An "archaeology" of contemporary art, between Matisse and Duchamp, between art and philosophy: a book to deconstruct the aesthetic regime of the image, for a new diagrammatic thinking, after Deleuze and Guattari.
With Défaire l'image (“Undoing the Image”), Éric Alliez explores a contemporary art-thought with the regime of the diagram as a driving principle. The author put together a collection of essays, or boxes, with his masters and sources of inspiration Deleuze and Guattari. Using Matisse-Duchamp as an “arc of forces,” these texts subject the contemporary to an archeological study and perform a genealogy of practices, including theoretical practices (Buren, Brus, Matta-Clark, Oiticica). This experimental book aims to position itself “in between Art and philosophy” and oscillate between the two, in an attempt to answer abstraction's century-old challenge to philosophy.

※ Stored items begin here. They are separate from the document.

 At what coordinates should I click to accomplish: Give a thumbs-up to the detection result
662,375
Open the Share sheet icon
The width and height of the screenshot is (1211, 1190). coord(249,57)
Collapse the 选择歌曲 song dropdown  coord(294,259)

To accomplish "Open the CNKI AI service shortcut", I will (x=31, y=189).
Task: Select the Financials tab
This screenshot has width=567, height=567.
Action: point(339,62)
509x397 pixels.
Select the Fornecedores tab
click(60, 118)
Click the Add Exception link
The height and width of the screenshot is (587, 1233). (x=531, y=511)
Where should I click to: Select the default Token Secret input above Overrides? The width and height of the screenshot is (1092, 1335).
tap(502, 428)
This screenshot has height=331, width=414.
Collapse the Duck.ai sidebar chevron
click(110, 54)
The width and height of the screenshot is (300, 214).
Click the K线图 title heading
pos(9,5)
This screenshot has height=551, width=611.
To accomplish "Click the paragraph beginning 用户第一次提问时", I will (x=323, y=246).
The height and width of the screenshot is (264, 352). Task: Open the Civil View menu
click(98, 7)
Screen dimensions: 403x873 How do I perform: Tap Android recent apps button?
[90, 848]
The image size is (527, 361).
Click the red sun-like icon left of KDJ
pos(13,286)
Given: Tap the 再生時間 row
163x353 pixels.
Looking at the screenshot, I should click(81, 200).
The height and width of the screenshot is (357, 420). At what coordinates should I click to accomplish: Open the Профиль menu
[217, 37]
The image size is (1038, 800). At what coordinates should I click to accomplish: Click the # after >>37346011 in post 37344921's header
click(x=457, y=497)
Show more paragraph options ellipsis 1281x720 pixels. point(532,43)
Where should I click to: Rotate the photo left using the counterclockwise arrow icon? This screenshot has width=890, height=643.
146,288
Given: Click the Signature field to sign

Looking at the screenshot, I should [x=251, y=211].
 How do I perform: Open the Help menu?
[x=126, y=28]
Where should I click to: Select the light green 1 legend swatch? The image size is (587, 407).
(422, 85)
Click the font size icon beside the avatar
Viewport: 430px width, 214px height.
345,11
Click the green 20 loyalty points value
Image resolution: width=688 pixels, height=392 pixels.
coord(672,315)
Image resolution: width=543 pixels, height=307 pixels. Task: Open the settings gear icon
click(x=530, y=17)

Close to Félix Guattari and Gilles Deleuze, who directed his doctorate, Éric Alliez is a professor in the philosophy department of Paris 8. He has led an international career that has taken him to teach in Rio de Janeiro (State University), Vienna (Academy), Karlsruhe (Hoschschule), and London (Middlesex, then Kingston), where he still teaches. He is the author of many major works of philosophy and multiple writings between art and philosophy.